START Supplied entries

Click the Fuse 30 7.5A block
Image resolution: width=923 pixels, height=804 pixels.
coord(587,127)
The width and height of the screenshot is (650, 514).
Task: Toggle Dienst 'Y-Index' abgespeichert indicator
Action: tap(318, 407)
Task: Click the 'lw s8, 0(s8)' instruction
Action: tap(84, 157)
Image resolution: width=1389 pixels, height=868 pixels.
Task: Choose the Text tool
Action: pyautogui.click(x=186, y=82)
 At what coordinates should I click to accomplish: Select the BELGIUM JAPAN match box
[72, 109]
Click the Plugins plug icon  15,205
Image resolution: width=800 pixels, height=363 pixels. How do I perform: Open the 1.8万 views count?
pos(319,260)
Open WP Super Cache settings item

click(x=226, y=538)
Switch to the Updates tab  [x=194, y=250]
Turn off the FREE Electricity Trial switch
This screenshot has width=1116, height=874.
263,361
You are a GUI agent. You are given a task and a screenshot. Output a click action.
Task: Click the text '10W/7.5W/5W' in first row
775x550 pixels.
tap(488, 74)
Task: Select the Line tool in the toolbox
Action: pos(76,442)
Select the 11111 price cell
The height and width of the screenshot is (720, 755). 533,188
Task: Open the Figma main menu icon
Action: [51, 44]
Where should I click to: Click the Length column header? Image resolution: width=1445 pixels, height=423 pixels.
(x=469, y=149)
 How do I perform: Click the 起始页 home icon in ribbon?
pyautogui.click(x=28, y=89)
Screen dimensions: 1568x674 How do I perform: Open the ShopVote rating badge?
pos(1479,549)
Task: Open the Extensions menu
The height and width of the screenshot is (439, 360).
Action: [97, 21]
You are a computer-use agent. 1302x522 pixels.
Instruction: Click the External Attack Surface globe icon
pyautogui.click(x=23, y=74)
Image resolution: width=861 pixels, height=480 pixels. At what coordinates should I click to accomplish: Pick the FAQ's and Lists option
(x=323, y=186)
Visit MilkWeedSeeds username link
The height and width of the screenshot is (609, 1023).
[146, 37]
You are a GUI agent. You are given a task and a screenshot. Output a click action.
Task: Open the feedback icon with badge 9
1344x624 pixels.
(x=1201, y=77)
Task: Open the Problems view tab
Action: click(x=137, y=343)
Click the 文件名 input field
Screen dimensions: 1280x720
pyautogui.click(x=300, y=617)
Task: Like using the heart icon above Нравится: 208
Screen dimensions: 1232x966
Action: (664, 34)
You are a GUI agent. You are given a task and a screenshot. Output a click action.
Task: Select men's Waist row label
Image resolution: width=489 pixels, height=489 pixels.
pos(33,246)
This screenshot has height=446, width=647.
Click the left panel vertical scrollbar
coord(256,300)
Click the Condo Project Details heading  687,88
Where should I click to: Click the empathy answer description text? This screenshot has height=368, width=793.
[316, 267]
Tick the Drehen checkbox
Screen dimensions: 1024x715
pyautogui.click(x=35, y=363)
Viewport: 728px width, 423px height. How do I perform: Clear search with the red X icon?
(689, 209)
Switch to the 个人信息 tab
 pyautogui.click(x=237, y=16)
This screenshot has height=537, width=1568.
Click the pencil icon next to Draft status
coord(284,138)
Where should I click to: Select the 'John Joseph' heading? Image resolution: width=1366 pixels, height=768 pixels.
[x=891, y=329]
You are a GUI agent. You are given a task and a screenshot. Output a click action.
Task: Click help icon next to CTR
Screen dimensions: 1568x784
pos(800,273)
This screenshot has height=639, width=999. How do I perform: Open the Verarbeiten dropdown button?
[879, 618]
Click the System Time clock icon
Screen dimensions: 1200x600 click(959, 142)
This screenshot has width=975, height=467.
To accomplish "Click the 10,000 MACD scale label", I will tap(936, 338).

END Supplied entries

• **Requirement**
Only the lines from the one containing "Switch to the 个人信息 tab" to the end of the data should be printed, exactly as they stand.

• **Answer for the task**
Switch to the 个人信息 tab
 pyautogui.click(x=237, y=16)
This screenshot has height=537, width=1568.
Click the pencil icon next to Draft status
coord(284,138)
Where should I click to: Select the 'John Joseph' heading? Image resolution: width=1366 pixels, height=768 pixels.
[x=891, y=329]
You are a GUI agent. You are given a task and a screenshot. Output a click action.
Task: Click help icon next to CTR
Screen dimensions: 1568x784
pos(800,273)
This screenshot has height=639, width=999. How do I perform: Open the Verarbeiten dropdown button?
[879, 618]
Click the System Time clock icon
Screen dimensions: 1200x600 click(959, 142)
This screenshot has width=975, height=467.
To accomplish "Click the 10,000 MACD scale label", I will tap(936, 338).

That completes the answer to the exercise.